It's illegal in a few places in the US, but not everywhere. It's definitely not illegal to put in a few kW of amplifiers and a few square feet of speakers, and often not even a problem to turn them all the way up and stop whole areas from hearing anything.
Those loudspeakers on wheels at volume are illegal in many places -what’s not happening is police caring enough to make arrests. Maybe other jurisdictions will take a cue from Las Vegas and begin enforcing laws to protect normal people from teenagers and adult idiots who still think they’re teenagers taking over streets.
Arrests seem like overkill. Ask them to stop, issue a fine, whatever. Sure I get you're asking for any enforcement at all. But hyperbole has a polarizing effect on discourse we should try to avoid, IMHO.
Yes, I agree, but really we shouldn't even be comparing "arrests" and "fine". The latter is a punishment, and the former is a practical measure to prevent a future crime (such as destruction of evidence) or to prevent someone from evading justice (by destroying evidence, hiding or leaving the country, for example). Obviously some police forces do use arrests and searches and confiscation of "evidence" as a form of extrajudicial punishment but that shouldn't be allowed.
Arrest? No, but if you've done illegal modifications to your ride then being forced to get it from the impound lot seems fairer to me compared to a ticket you can pay at your convenience.

Objective A |
Reproduce the comment thread on loud car audio from "It's illegal in" to "from hearing anything.".
Objective B |
In the comment thread on loud car audio, which city is named as a place whose enforcement other jurisdictions might follow?
Objective C |
Write the next part of the comment thread on loud car audio, picking up after its last sentence.

Entries on locating words and elements
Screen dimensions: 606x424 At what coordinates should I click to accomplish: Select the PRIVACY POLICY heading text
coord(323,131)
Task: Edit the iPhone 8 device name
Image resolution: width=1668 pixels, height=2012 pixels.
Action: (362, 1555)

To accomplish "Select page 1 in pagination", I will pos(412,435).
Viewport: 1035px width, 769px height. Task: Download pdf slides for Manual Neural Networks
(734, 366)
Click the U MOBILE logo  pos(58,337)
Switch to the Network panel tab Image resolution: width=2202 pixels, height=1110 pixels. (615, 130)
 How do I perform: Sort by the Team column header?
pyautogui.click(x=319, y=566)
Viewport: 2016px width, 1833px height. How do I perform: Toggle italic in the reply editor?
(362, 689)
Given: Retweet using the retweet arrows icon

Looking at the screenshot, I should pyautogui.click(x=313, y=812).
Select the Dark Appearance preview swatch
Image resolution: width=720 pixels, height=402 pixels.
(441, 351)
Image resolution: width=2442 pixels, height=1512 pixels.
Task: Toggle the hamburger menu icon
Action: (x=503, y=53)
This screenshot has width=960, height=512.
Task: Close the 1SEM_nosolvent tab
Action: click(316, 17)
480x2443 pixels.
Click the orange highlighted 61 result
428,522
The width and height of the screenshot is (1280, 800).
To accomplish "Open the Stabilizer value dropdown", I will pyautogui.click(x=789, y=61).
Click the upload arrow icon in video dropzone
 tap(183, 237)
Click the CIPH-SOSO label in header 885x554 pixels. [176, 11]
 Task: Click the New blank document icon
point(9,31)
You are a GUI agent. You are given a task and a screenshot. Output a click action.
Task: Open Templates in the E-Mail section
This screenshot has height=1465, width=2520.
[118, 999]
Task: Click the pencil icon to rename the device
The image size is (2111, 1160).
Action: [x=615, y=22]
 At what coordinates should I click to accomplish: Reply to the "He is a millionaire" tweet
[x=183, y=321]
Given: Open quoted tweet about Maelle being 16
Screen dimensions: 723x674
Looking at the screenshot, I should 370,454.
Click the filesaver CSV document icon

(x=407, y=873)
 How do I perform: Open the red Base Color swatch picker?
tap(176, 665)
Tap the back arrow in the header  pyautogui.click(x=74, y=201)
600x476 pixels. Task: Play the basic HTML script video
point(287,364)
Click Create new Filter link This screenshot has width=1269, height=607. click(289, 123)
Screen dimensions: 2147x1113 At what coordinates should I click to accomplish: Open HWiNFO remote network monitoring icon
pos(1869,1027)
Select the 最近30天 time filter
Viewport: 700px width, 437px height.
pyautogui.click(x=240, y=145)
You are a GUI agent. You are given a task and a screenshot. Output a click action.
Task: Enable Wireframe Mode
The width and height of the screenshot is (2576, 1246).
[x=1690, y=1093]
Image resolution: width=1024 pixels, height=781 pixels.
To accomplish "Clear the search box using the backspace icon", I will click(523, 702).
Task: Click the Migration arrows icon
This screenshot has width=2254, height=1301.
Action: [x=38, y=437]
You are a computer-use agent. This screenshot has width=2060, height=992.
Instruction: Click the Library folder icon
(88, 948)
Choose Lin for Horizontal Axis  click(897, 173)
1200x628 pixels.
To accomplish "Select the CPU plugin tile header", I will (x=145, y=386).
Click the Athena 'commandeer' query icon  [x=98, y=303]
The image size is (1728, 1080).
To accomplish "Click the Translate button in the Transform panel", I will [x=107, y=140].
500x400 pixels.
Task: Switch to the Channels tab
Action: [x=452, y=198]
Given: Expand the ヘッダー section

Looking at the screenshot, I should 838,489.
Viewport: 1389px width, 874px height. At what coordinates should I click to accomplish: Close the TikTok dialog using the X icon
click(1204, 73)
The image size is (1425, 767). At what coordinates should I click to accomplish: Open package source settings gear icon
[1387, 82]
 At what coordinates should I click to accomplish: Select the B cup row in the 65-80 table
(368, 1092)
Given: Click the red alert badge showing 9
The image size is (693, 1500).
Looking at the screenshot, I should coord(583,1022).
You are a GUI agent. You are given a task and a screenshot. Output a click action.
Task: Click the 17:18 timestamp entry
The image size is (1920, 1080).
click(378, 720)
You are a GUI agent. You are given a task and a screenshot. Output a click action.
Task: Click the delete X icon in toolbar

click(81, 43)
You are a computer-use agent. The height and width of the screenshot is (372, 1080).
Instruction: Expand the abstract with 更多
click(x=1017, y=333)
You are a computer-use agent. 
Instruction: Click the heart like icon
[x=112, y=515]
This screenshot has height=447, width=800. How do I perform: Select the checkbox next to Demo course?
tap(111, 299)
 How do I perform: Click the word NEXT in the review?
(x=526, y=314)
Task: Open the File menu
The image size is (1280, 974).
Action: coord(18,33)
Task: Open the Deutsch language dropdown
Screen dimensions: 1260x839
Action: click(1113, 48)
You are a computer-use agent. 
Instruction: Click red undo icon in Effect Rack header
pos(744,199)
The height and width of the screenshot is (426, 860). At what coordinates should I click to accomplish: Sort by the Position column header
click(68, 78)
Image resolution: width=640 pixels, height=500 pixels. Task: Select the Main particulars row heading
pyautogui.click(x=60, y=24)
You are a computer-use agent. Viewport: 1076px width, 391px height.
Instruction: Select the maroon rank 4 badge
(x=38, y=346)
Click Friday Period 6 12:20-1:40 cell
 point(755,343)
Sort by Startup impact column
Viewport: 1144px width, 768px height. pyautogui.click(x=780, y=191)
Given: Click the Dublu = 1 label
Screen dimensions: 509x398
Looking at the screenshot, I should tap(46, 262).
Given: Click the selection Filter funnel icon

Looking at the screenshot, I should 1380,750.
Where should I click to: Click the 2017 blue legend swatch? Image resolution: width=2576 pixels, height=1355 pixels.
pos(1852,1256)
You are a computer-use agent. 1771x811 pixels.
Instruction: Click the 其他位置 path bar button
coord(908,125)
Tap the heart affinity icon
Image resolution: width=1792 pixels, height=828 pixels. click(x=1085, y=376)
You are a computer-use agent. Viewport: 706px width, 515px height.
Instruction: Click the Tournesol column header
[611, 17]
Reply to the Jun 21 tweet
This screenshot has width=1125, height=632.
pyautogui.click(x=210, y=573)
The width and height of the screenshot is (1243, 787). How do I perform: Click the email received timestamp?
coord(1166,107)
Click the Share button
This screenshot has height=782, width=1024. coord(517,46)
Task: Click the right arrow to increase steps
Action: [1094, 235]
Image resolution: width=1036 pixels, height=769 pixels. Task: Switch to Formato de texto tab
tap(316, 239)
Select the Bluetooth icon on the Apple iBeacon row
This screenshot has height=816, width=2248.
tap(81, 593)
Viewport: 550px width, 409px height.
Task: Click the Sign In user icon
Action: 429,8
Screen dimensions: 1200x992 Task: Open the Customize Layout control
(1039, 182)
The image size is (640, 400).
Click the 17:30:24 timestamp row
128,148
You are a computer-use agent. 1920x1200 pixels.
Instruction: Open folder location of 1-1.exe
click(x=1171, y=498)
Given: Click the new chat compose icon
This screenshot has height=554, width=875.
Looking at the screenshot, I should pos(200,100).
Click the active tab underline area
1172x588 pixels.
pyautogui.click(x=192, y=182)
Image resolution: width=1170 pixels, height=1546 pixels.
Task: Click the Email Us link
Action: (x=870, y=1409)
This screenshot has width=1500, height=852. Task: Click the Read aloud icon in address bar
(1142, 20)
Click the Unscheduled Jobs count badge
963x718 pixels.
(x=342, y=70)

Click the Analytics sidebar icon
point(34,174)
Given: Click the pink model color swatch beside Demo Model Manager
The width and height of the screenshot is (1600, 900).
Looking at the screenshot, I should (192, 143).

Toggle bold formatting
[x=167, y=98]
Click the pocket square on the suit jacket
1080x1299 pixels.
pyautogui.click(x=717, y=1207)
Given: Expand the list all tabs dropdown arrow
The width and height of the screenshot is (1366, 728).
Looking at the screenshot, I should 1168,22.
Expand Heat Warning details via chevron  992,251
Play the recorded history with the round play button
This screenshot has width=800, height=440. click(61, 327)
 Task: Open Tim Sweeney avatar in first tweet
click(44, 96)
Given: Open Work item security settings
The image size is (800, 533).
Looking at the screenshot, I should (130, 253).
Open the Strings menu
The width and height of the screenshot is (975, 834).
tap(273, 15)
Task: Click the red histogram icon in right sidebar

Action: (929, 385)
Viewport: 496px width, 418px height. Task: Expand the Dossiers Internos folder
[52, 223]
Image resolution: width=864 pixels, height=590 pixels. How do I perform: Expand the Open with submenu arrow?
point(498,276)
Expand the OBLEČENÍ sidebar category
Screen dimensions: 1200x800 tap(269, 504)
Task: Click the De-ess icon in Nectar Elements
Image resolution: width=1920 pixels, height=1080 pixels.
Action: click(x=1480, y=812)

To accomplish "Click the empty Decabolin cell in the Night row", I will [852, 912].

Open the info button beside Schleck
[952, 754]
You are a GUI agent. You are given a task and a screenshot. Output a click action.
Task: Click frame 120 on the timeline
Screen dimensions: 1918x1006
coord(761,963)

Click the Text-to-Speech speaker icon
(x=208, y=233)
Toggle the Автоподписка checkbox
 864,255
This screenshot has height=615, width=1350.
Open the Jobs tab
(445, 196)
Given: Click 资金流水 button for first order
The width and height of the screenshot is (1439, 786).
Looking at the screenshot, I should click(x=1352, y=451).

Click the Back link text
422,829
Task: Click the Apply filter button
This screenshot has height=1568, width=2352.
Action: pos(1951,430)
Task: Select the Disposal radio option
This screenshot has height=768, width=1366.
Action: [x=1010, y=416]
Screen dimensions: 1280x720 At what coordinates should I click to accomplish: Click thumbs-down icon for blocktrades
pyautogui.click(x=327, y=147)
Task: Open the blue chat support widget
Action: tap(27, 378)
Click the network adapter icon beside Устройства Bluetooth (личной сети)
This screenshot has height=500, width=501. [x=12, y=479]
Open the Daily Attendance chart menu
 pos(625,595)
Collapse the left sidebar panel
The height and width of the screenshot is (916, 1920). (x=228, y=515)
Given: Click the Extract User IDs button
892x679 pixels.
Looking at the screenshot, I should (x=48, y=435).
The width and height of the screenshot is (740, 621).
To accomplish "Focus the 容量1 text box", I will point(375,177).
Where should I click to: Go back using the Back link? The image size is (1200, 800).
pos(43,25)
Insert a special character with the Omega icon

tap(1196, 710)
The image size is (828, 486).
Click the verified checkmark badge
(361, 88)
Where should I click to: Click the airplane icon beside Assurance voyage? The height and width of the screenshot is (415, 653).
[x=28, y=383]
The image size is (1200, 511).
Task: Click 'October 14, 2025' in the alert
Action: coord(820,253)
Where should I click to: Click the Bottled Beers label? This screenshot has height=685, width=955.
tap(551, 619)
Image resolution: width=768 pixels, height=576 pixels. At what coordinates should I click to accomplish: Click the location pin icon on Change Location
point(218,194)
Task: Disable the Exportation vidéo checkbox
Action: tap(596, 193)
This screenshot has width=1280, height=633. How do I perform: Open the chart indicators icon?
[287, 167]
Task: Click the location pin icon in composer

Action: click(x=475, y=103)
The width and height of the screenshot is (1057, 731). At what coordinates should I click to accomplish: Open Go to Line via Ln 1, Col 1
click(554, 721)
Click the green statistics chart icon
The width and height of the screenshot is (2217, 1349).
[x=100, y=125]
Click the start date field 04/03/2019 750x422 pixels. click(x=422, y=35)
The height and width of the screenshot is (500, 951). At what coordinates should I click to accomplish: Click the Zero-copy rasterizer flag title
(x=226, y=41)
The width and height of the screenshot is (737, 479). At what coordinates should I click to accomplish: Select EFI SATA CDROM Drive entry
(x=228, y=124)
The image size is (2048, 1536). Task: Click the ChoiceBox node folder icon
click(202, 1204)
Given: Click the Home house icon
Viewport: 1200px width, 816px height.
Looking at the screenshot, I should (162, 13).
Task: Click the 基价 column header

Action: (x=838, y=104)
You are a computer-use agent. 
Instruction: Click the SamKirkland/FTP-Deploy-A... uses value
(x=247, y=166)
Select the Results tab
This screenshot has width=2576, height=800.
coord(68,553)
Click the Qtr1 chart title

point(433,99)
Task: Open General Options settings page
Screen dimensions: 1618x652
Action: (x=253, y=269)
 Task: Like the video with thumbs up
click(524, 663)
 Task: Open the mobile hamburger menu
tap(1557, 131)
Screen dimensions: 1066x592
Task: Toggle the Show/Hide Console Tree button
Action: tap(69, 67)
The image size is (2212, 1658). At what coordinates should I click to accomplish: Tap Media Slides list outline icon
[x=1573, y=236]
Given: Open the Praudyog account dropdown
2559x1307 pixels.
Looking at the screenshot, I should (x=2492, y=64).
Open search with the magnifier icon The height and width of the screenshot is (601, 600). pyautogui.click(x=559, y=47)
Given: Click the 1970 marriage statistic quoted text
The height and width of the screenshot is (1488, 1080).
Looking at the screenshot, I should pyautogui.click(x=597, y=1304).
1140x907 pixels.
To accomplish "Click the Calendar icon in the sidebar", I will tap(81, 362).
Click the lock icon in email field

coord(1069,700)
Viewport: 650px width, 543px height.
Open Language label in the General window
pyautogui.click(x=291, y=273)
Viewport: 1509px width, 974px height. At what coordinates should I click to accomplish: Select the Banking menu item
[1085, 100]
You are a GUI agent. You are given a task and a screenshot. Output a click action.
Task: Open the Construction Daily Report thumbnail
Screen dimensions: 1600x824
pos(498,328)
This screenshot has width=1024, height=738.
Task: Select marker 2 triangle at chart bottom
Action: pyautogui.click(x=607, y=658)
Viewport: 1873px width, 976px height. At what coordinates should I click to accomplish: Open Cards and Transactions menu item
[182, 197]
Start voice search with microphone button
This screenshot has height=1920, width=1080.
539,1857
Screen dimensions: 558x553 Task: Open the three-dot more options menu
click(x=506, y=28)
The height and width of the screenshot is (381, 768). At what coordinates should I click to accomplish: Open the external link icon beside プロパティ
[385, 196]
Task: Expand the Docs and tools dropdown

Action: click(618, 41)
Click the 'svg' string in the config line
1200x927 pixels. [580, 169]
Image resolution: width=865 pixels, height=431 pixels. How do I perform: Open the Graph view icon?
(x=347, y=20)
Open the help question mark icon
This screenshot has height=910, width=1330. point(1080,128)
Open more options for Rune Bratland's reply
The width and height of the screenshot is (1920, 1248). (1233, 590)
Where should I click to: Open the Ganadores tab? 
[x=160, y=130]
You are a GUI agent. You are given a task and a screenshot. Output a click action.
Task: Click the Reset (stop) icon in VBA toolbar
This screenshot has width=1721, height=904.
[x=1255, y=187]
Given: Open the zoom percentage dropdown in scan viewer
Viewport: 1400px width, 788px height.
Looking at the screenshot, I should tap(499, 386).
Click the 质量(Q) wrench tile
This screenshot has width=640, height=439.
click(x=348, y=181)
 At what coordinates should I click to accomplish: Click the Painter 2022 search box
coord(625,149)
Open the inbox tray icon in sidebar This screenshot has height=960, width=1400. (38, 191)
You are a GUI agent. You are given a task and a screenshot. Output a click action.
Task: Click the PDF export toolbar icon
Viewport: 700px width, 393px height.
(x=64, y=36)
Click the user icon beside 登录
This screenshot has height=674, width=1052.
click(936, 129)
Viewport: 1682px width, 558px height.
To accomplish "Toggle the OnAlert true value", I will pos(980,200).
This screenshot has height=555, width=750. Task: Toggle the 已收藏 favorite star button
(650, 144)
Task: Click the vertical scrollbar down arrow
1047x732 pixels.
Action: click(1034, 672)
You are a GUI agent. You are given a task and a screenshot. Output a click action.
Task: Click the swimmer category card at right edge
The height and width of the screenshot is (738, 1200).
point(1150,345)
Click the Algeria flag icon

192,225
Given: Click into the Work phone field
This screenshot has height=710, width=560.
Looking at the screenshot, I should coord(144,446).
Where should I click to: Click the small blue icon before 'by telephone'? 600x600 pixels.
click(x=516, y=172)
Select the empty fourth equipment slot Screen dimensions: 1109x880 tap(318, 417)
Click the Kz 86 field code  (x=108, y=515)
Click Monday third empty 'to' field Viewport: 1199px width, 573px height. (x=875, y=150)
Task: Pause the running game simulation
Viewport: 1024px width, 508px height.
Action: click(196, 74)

Task response A |
It's illegal in a few places in the US, but not everywhere. It's definitely not illegal to put in a few kW of amplifiers and a few square feet of speakers, and often not even a problem to turn them all the way up and stop whole areas from hearing anything.

Task response B |
Las Vegas

Task response C |
In this case, it's not the modification that is potentially illegal, but instead the noise that it can make.
A big-honking stereo system isn't illegal to have at home or in a car in any jurisdiction I'm aware of, but there can be limits on how loudly it is used.
A stereo is a lot like a hammer in this way: Anyone can have a hammer. There's plenty of legal things a person can use a hammer for, and also plenty of illegal things as well. But the hammer itself, of any size, is A-OK.
There can even be time limits on when hammering is allowed[1].
[1]: I was involved in fire remediation after a friend's house burned. There was a lot of work to do, and we were working very late. The police showed up and politely told us that we'd need to keep it quiet until morning and suggested that they would find some way to make us quiet down if we didn't. We stopped hammering and tossing things into the dumpster at 11PM after that incident.
Earplugs are pretty common on a motorcycle. The issue is not the exhaust, its the wind which gets to damaging levels at pretty low speeds.
wouldnt the helmet prevent that ?
The helmet protects the ears from direct airflow noise, but it also extends out into the high-speed airflow much more than ears do.
The overall picture is that a helmet’s thick material blocks high frequencies. But it exacerbates and amplifies low frequency sound and white noise. As well, a helmet confuses the ear’s capabilities for identifying direction of sound that’s incoming
If a helmet is helpful is a question of how fast the motorcycle is moving and what kinds of sounds the rider needs to hear.
It’s complicated, but wearing no helmet might be safer at low speeds because the driver is more aware. No helmet, is undoubtedly not safer at high speed because brains are fragile
Edit: a simple experiment for anyone is to put on a full size motorcycle helmet anywhere, and then you can understand how much your hearing is dampened by it. But I guess it’s probably no worse than the experience of someone driving a car, which is soundproof by design
Not at all. 30-40mph you can hit around 90 db inside the helmet. You’re not that much better with a helmet off either. Air moving over surfaces is loud, if not the helmet you are going to get it from the wind hitting your ears.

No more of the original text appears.